*** Exercise materials ***

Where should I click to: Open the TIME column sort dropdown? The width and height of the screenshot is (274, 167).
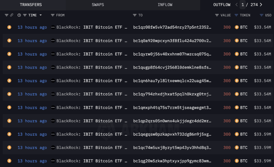pyautogui.click(x=40, y=15)
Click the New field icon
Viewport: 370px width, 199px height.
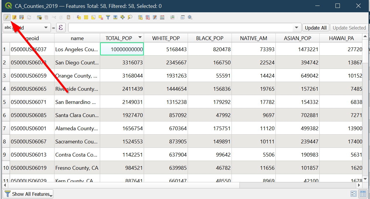click(140, 18)
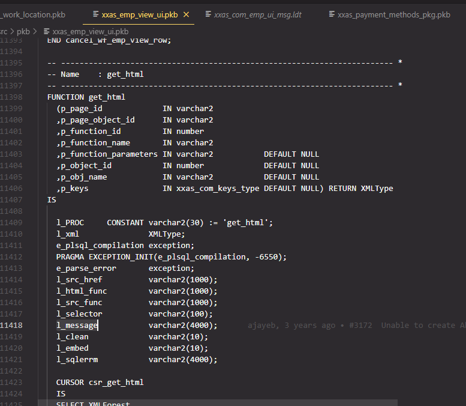The width and height of the screenshot is (466, 406).
Task: Click the xxas_payment_methods_pkg.pkb tab file icon
Action: [x=331, y=14]
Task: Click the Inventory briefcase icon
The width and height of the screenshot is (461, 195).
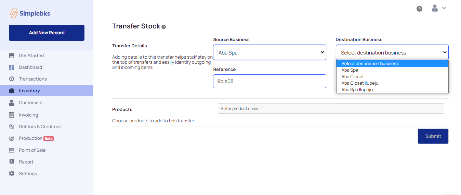Action: (x=12, y=91)
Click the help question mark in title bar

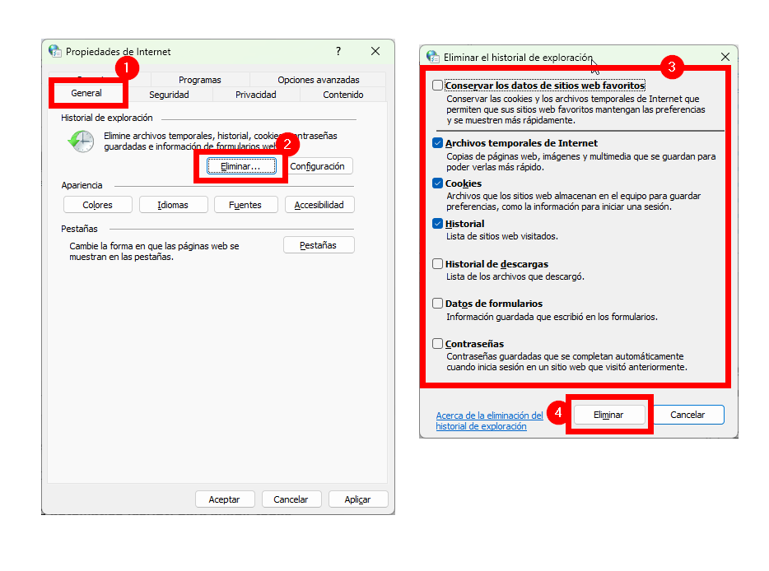coord(338,51)
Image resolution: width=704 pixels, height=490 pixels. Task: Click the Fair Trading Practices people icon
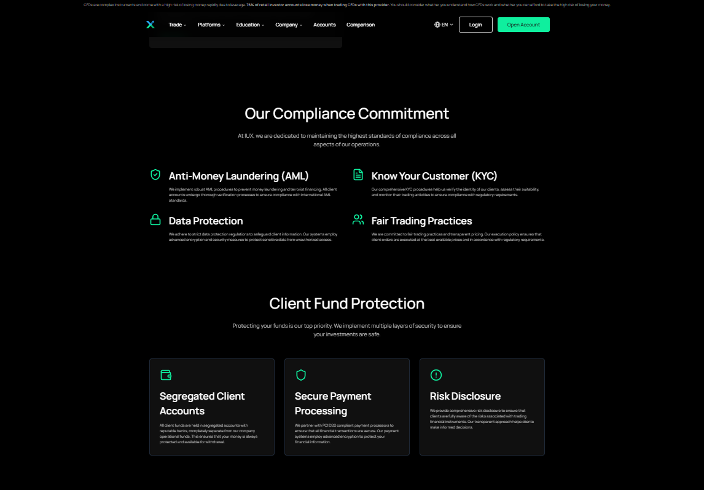click(x=358, y=220)
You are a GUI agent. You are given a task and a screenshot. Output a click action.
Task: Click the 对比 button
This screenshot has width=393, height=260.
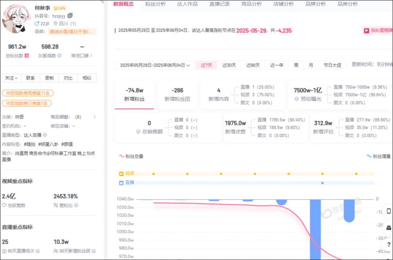(68, 78)
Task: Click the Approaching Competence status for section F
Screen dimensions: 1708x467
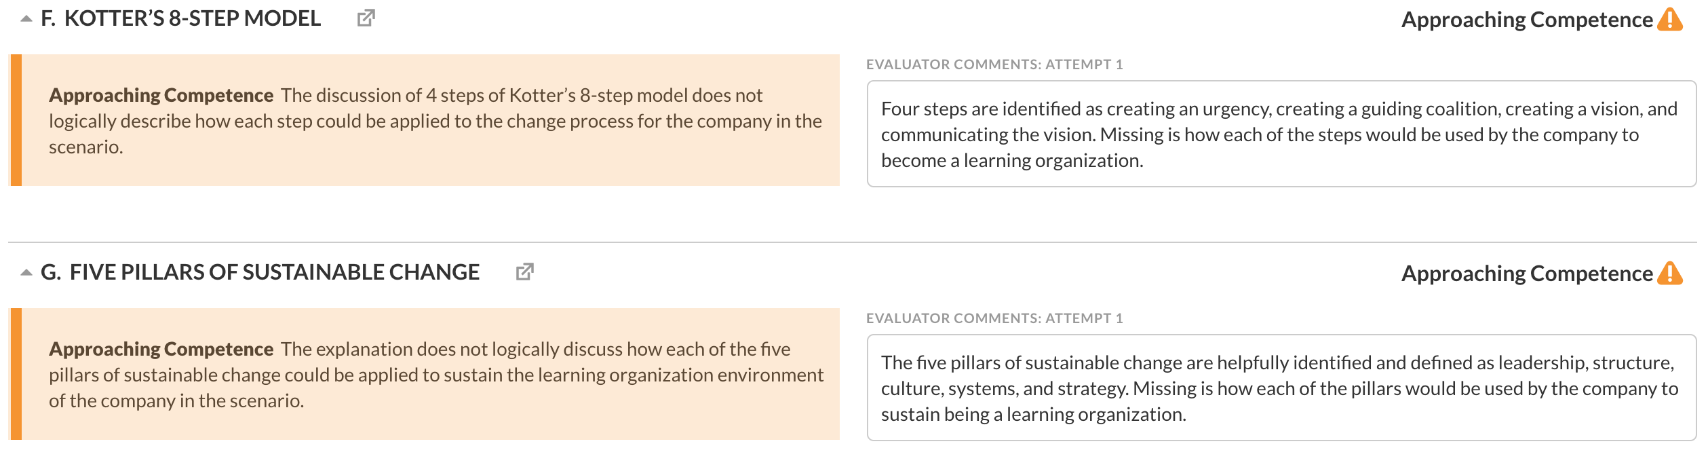Action: pyautogui.click(x=1527, y=20)
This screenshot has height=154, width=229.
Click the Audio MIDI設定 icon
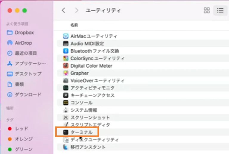click(66, 44)
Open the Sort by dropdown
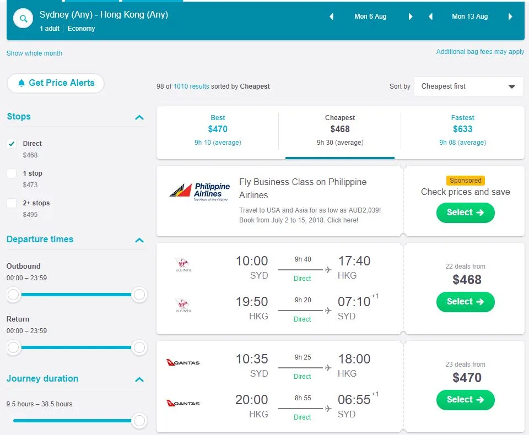This screenshot has width=529, height=435. coord(468,86)
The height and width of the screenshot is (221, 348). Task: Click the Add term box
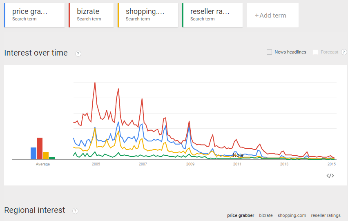[272, 15]
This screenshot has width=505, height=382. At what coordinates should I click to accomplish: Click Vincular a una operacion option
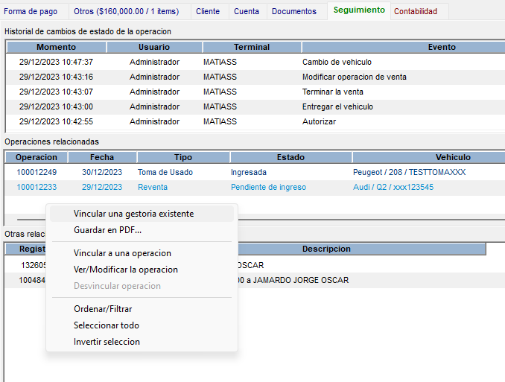[122, 253]
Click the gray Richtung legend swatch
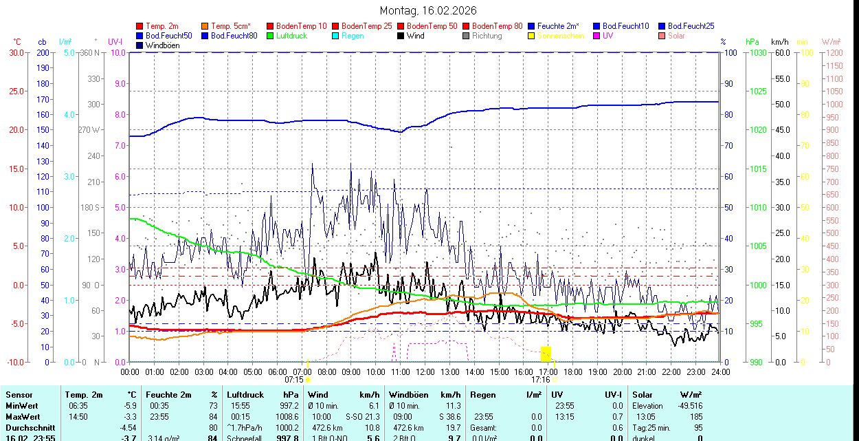This screenshot has width=859, height=441. pyautogui.click(x=467, y=36)
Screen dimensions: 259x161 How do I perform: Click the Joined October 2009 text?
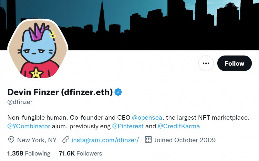[x=185, y=140]
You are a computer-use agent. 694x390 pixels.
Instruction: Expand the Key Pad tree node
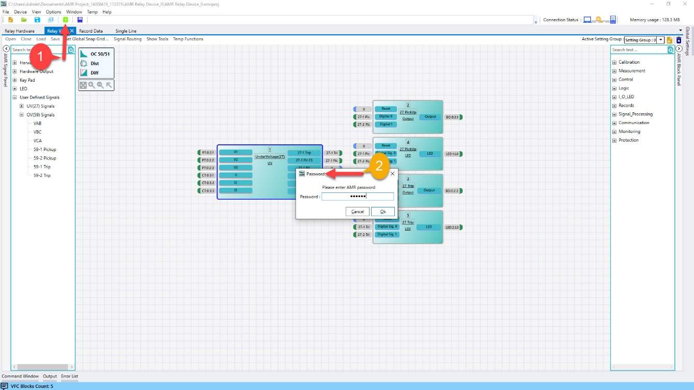(15, 80)
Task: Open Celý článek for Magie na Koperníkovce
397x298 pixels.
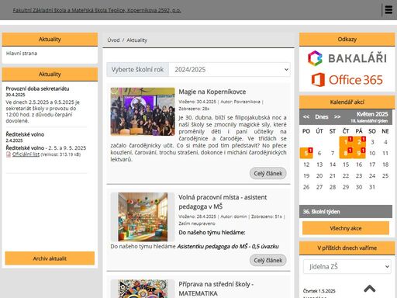Action: click(268, 173)
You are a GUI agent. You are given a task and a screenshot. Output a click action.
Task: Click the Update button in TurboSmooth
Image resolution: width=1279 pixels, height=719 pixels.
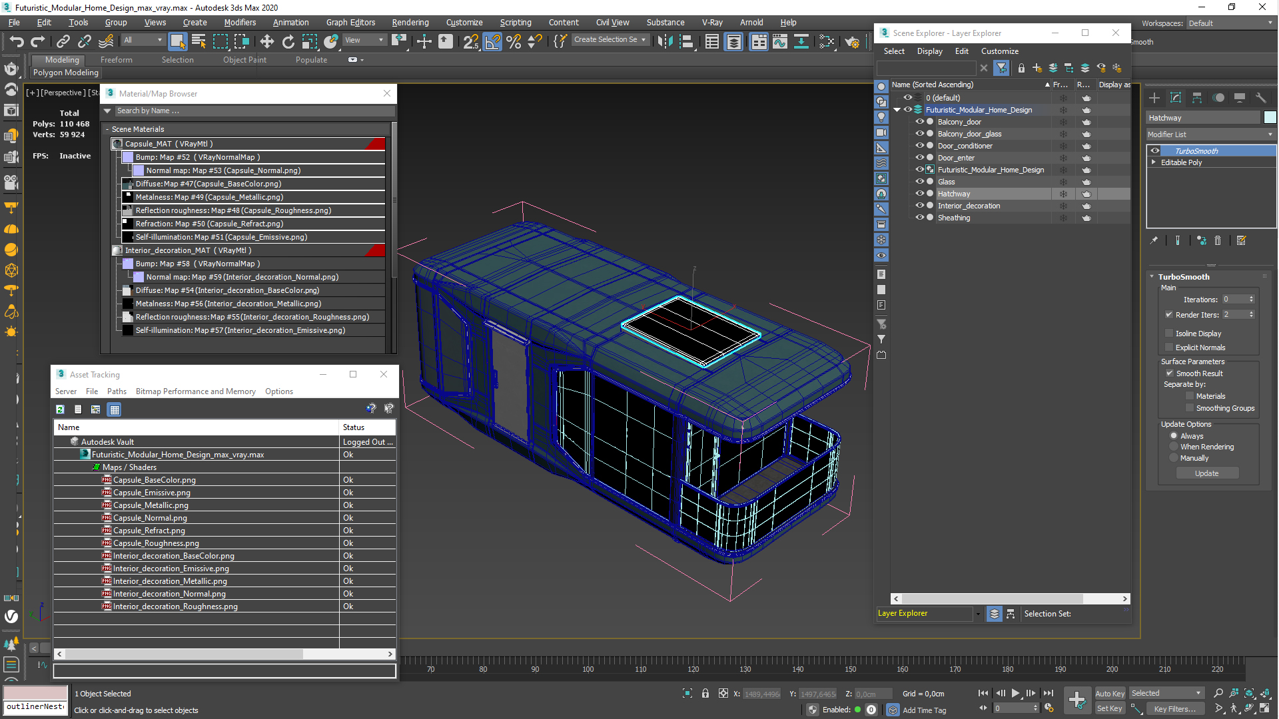(1207, 473)
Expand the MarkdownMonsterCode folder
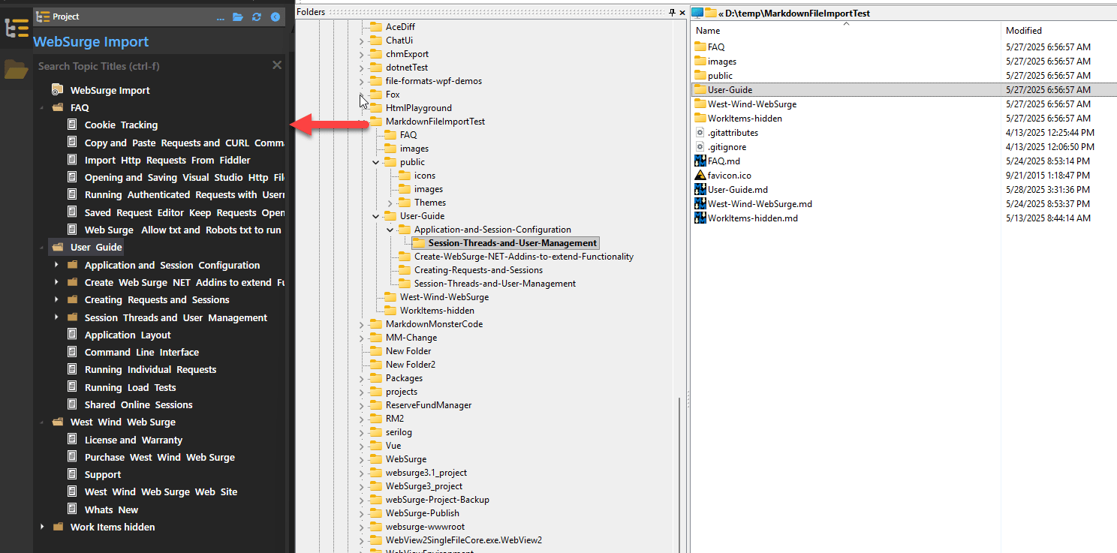 click(x=361, y=323)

*** End of Exercise materials ***

What is needed => Begin with the line that has "Task: Click the 对比 button" and continue to the last line of the entries, printing each line exactly and nothing else; include both ends and skip the pictures.

Solution for this task =>
Task: Click the 对比 button
This screenshot has width=393, height=260.
(68, 78)
Task: Click the Approaching Competence status for section F
Screen dimensions: 1708x467
Action: pyautogui.click(x=1527, y=20)
This screenshot has height=154, width=229.
Click the Audio MIDI設定 icon
click(66, 44)
Open the Sort by dropdown
This screenshot has width=529, height=435. coord(468,86)
The height and width of the screenshot is (221, 348). Task: Click the Add term box
[272, 15]
This screenshot has width=505, height=382. At what coordinates should I click to accomplish: Click Vincular a una operacion option
[122, 253]
Click the gray Richtung legend swatch
This screenshot has width=859, height=441. pyautogui.click(x=467, y=36)
Screen dimensions: 259x161 How do I perform: Click the Joined October 2009 text?
[x=185, y=140]
You are a computer-use agent. 694x390 pixels.
Instruction: Expand the Key Pad tree node
(15, 80)
Task: Open Celý článek for Magie na Koperníkovce
397x298 pixels.
Action: click(268, 173)
You are a GUI agent. You are given a task and a screenshot. Output a click action.
Task: Click the Update button in TurboSmooth
Image resolution: width=1279 pixels, height=719 pixels.
(1207, 473)
Expand the MarkdownMonsterCode folder
 click(x=361, y=323)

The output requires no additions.